Il se tait pour reprendre souffle et j’en profite pour mander le garçon.

— Monsieur désire ? s’inquiète le loufiat en veste blanche et nœud papillon noir.

— Un grand rouge, exprime Bérurier, avec une tartine de fromage fort ; du qui pue bien !

Se tournant vers moi il murmure :

— L’avion, ça me creuse. A bord ils m’ont servi du thé, tu te rends compte !

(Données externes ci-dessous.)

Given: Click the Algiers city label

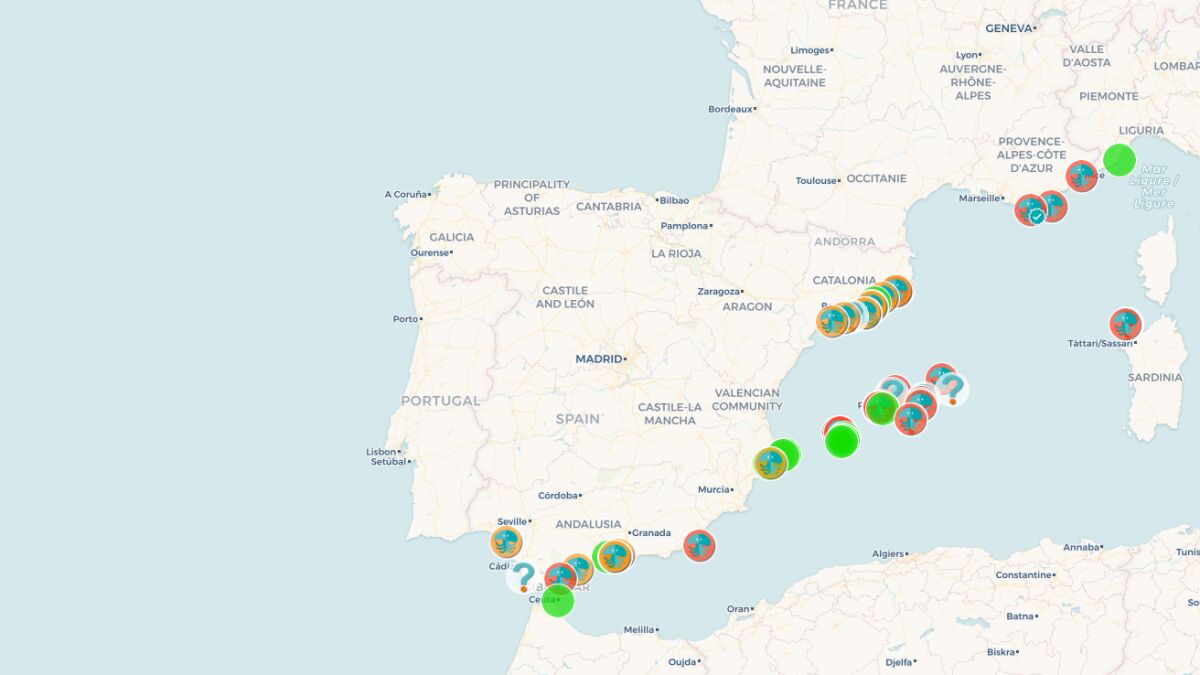Looking at the screenshot, I should [887, 553].
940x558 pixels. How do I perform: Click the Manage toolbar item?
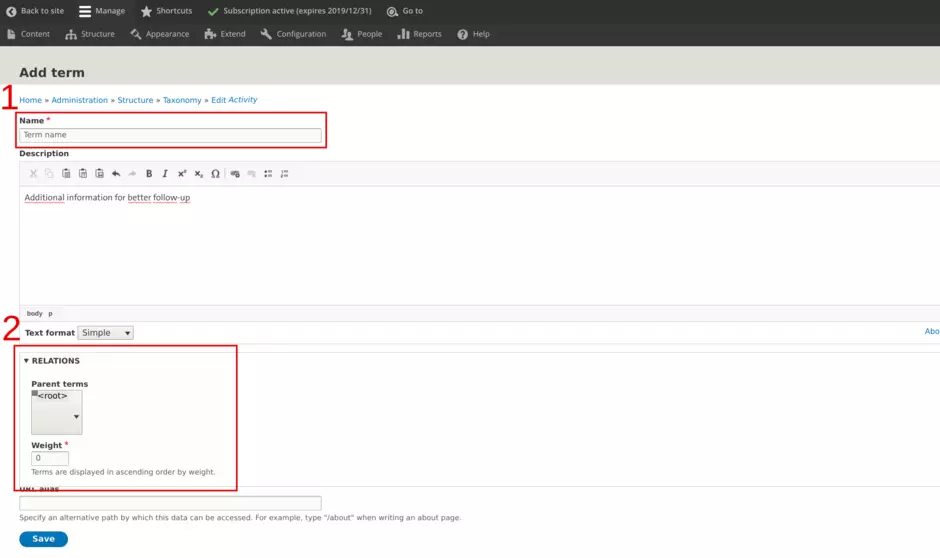[102, 11]
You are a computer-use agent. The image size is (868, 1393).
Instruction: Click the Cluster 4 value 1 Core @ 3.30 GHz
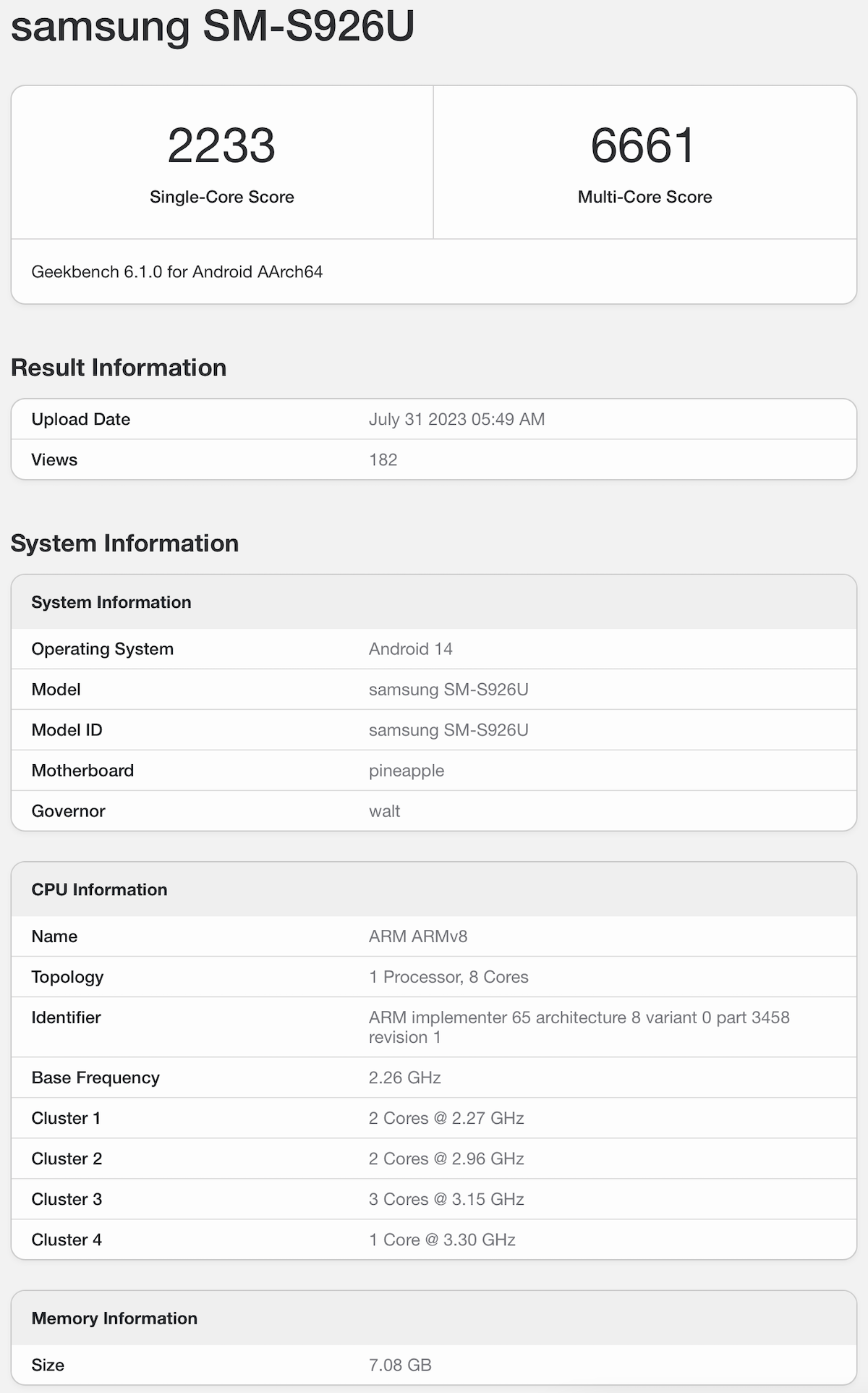442,1240
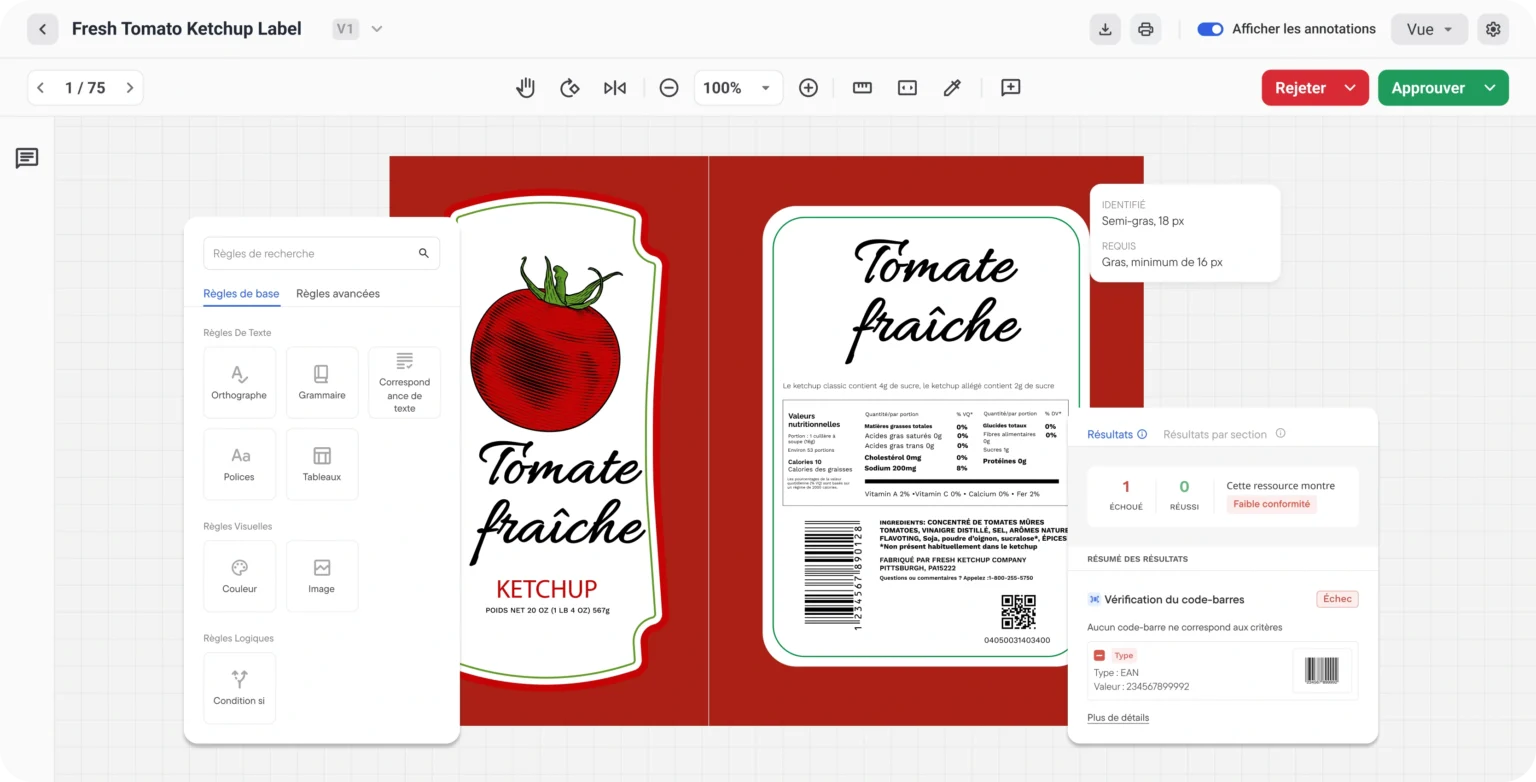Download the label file
This screenshot has width=1536, height=782.
pos(1105,29)
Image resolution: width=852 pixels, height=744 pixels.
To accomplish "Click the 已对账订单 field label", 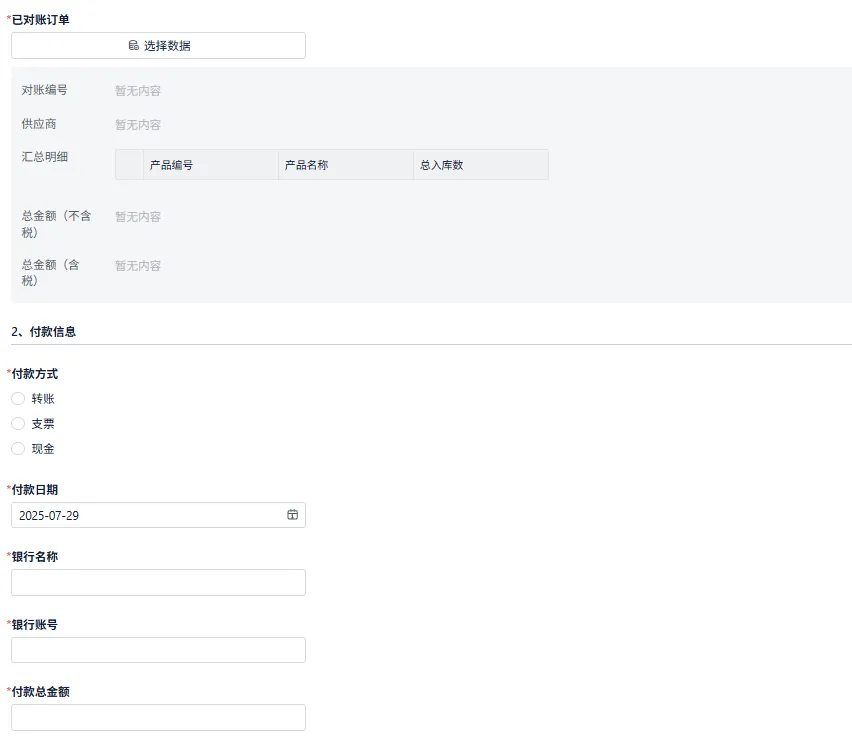I will pyautogui.click(x=40, y=20).
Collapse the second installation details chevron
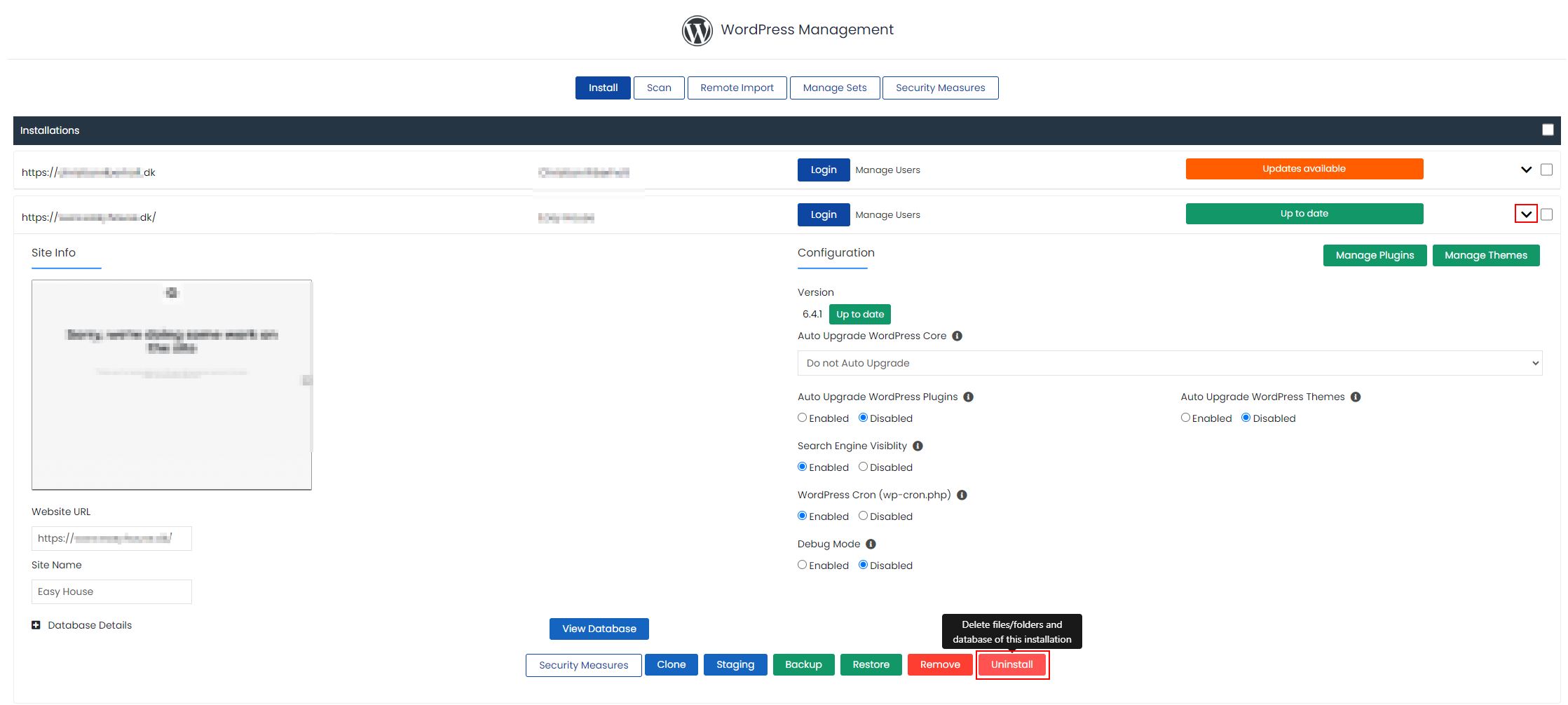Image resolution: width=1568 pixels, height=705 pixels. click(x=1526, y=214)
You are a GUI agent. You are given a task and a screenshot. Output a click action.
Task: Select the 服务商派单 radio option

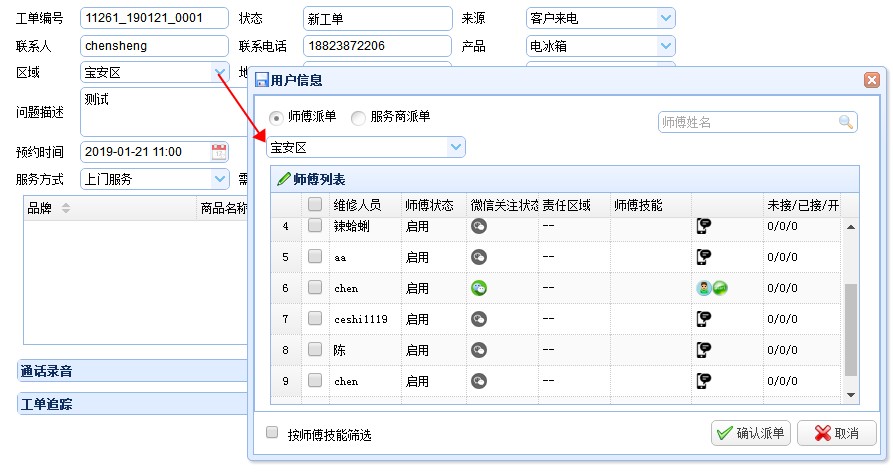358,117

Le garçon est sidéré. Il raconte que le vin rouge est inconnu en ces lieux ultra-sélect et que…

Naturellement, Messire la Gonfle se fiche en rogne, décrète que la Pinède est une boîte à la noix, un endroit pour jeune homme pubère et que s’il était quelque chose au gouvernement, lui, Béru, il rendrait le vin rouge obligatoire comme l’école laïque !

Je sers d’interprète et lui commande une demi-Pommery en lui suggérant qu’un coup de champ’ bien glacé l’hydratera dans de meilleures conditions.

Les accords sont ratifiés, puis signés en quatre exemplaires.

Le Gros, satisfait, se détend et son fauteuil se met à geindre comme une Caravelle par gros temps.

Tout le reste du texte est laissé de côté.